Что сделать: Перепишите дословно отрывок из текста о Лимонове ниже: от слов «Забавно, но с» до слов «не хворавший скромностью.», включая оба.

Исходный текст:
##############################

Забавно, но с политикой картина куда очевиднее, чем с литературой. Ну да, Лимонов написал 73 книги – почти по количеству прожитых лет. Среди них – роман, взорвавший пуританскую традицию русской литературы (с нажитыми на тот момент комплексами соцреализма), с которым, оказывается, знакомо даже дудь-поколение, как минимум с одной его сценой. Сотню-другую (да и третью, чего там) стихов, великих даже на золотом фоне русской поэзии. Их «великолепный, мускулистый стиль», как характеризовал сам автор, никогда не хворавший скромностью.
Мало? Ему всё мало.
Принципиально, на мой взгляд, другое. Лимонов перепрограммировал русскую литературу, задал ей свежую матрицу. Объясню на одном, ключевом и типологически близком примере.

##############################

Список записей:
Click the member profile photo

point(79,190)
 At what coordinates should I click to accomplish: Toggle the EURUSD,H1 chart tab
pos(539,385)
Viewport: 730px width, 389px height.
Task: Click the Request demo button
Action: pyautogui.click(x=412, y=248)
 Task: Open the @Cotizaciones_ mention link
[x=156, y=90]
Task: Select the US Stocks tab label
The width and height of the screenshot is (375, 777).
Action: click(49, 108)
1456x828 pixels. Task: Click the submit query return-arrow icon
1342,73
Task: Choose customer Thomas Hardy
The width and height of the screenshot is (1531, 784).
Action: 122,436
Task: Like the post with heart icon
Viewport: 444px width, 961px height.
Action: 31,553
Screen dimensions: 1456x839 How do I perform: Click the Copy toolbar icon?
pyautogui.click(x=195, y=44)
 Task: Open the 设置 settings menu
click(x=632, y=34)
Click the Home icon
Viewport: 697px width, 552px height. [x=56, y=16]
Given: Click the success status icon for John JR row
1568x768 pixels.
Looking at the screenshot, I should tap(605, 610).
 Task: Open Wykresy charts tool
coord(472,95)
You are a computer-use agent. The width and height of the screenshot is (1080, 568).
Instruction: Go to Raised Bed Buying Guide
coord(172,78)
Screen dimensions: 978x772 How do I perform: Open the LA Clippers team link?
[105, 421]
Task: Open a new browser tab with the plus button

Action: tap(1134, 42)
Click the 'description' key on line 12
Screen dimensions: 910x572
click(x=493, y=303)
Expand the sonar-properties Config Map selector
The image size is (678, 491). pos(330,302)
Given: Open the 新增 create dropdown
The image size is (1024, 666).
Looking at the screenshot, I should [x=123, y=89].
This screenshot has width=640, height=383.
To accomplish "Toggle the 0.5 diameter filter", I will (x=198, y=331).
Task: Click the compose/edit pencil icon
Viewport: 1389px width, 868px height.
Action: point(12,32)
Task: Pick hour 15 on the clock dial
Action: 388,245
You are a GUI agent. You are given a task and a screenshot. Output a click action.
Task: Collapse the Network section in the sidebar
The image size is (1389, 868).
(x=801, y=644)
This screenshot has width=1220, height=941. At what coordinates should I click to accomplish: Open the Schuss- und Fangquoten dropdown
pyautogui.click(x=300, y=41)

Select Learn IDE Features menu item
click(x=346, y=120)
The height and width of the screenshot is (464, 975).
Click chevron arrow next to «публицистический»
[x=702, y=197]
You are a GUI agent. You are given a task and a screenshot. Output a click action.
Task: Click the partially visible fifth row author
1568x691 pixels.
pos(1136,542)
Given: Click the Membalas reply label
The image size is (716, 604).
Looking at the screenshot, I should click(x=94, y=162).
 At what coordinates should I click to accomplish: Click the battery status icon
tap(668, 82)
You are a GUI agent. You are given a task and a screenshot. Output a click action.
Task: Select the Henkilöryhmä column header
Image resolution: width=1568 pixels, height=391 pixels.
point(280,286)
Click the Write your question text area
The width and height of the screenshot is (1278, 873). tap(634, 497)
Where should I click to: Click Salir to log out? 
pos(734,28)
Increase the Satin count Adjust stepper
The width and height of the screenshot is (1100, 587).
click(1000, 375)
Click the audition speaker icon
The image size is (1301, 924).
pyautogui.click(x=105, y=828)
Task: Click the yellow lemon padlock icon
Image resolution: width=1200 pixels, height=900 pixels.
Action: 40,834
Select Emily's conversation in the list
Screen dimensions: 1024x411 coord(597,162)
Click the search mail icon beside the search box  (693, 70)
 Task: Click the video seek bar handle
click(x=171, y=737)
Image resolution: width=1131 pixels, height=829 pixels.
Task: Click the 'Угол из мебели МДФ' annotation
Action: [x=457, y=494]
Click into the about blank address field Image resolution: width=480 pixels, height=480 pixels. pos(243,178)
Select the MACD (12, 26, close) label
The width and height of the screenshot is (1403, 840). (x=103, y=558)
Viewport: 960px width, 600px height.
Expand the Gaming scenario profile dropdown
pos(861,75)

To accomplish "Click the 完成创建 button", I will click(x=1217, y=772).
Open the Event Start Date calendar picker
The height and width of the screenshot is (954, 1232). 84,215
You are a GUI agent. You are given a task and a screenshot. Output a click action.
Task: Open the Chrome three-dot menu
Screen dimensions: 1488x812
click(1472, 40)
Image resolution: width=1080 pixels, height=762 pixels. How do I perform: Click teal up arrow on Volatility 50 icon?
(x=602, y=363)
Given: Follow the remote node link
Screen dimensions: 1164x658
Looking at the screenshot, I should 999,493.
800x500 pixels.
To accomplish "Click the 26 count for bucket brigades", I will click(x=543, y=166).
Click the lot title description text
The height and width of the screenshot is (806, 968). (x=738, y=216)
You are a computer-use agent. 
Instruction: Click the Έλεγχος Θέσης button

##############################

Ответ ниже:
Забавно, но с политикой картина куда очевиднее, чем с литературой. Ну да, Лимонов написал 73 книги – почти по количеству прожитых лет. Среди них – роман, взорвавший пуританскую традицию русской литературы (с нажитыми на тот момент комплексами соцреализма), с которым, оказывается, знакомо даже дудь-поколение, как минимум с одной его сценой. Сотню-другую (да и третью, чего там) стихов, великих даже на золотом фоне русской поэзии. Их «великолепный, мускулистый стиль», как характеризовал сам автор, никогда не хворавший скромностью.